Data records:
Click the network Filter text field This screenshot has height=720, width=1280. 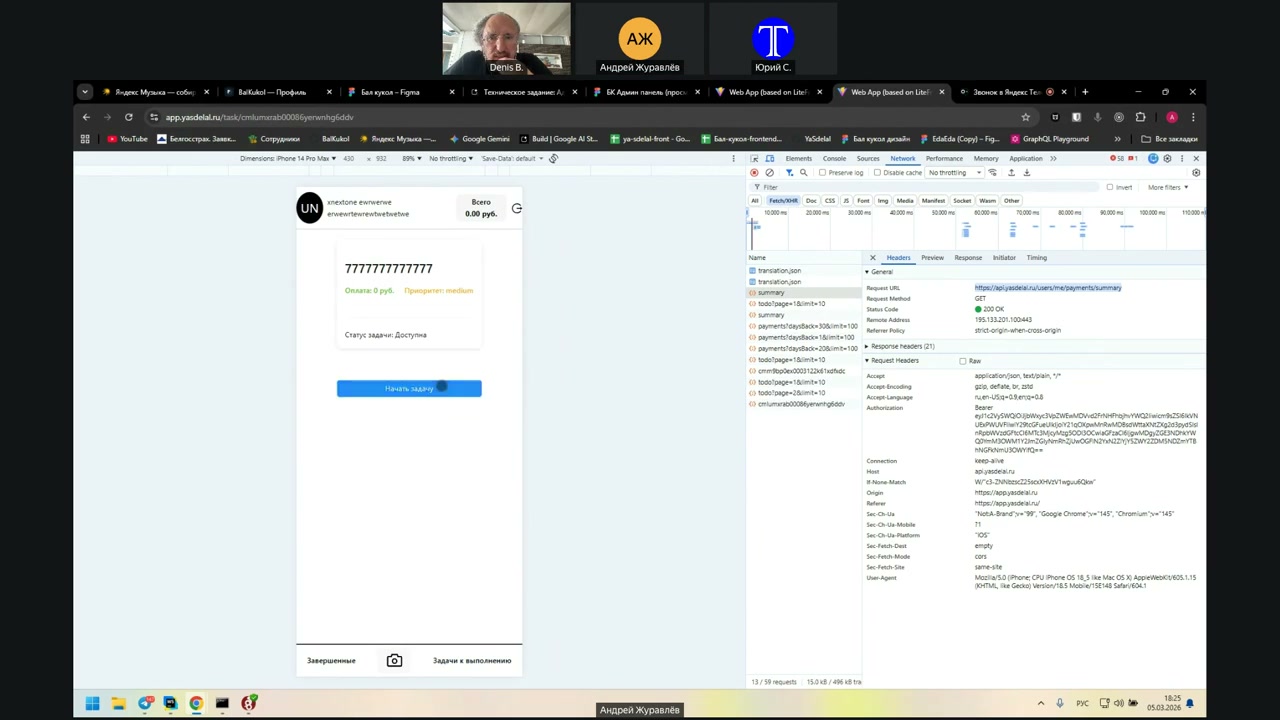point(900,187)
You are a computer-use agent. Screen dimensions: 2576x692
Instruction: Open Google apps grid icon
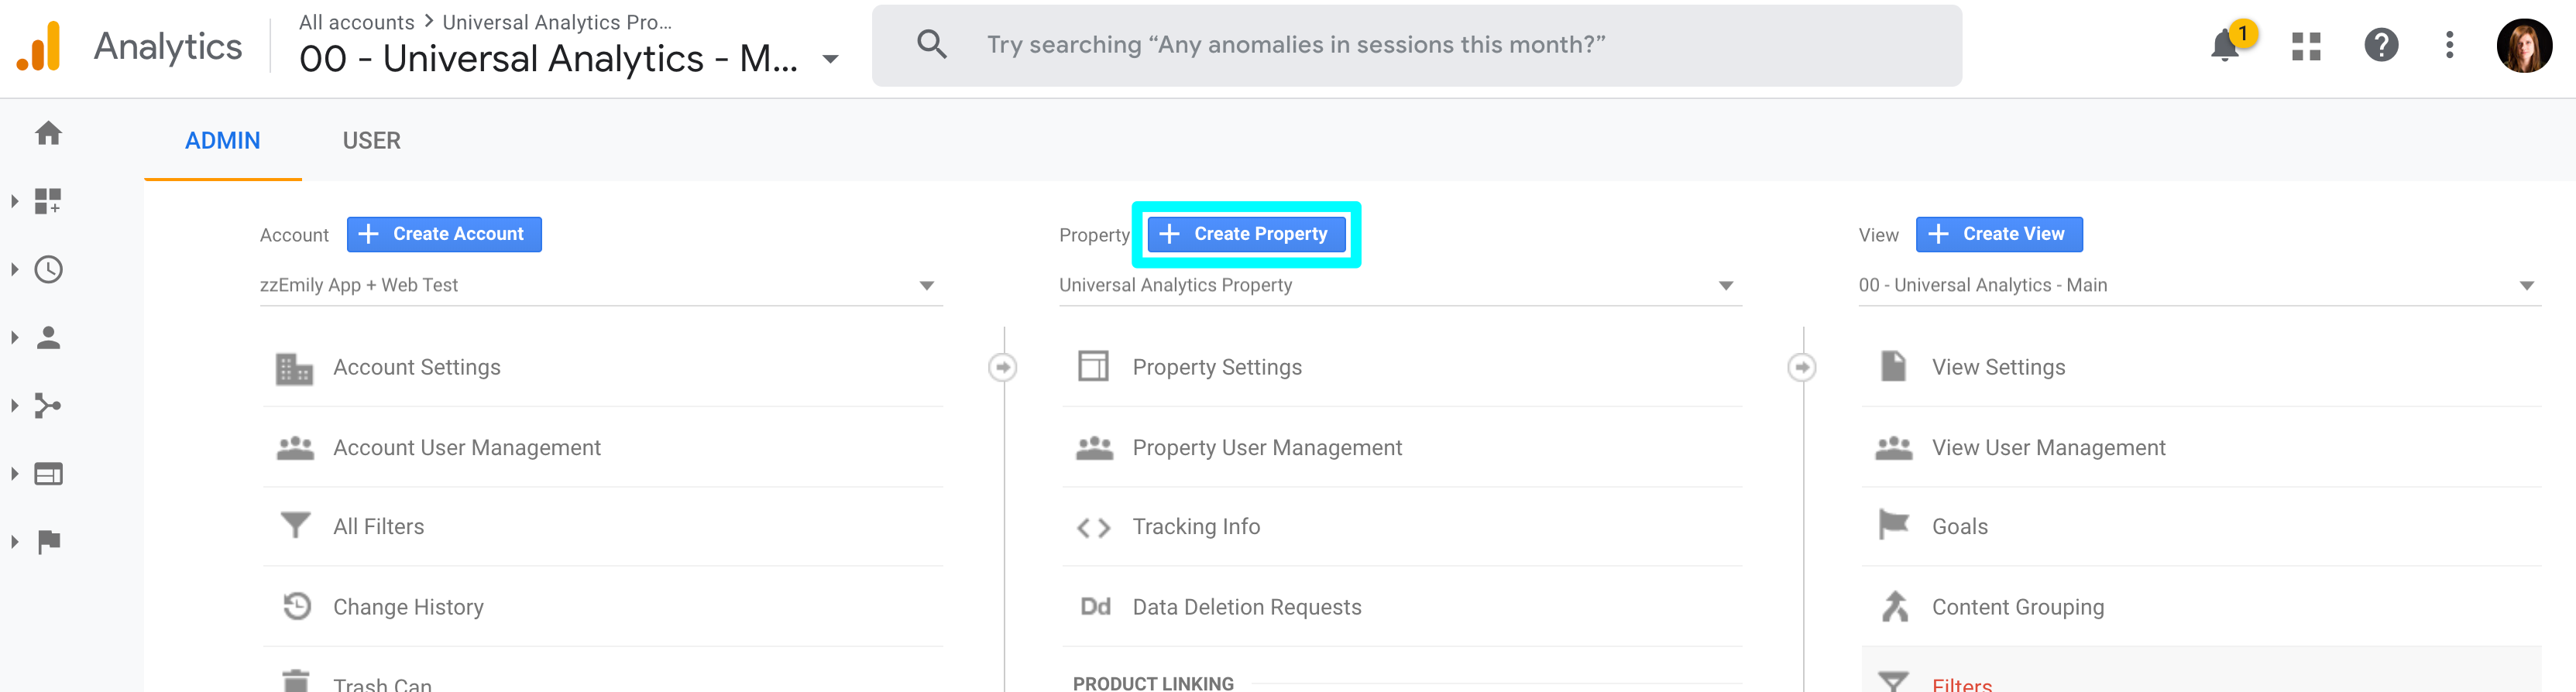point(2306,46)
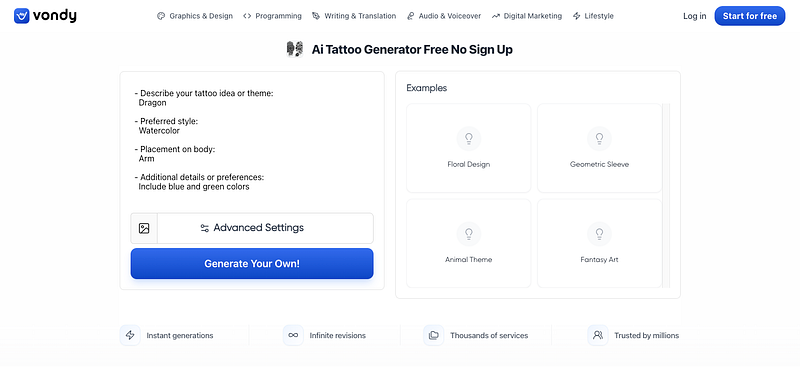
Task: Open the Programming menu
Action: click(x=272, y=16)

Exercise task: Output as a numbered list the part of the material that opens with the line containing "You are a computer-use" and runs through the end of the material, skipping blank lines and leaving out the pictures.

Worked answer:
1. You are a computer-use agent. Screen dimensions: 2576x692
2. Instruction: Open Google apps grid icon
3. point(2306,46)
4. Task: Open the Programming menu
5. Action: click(x=272, y=16)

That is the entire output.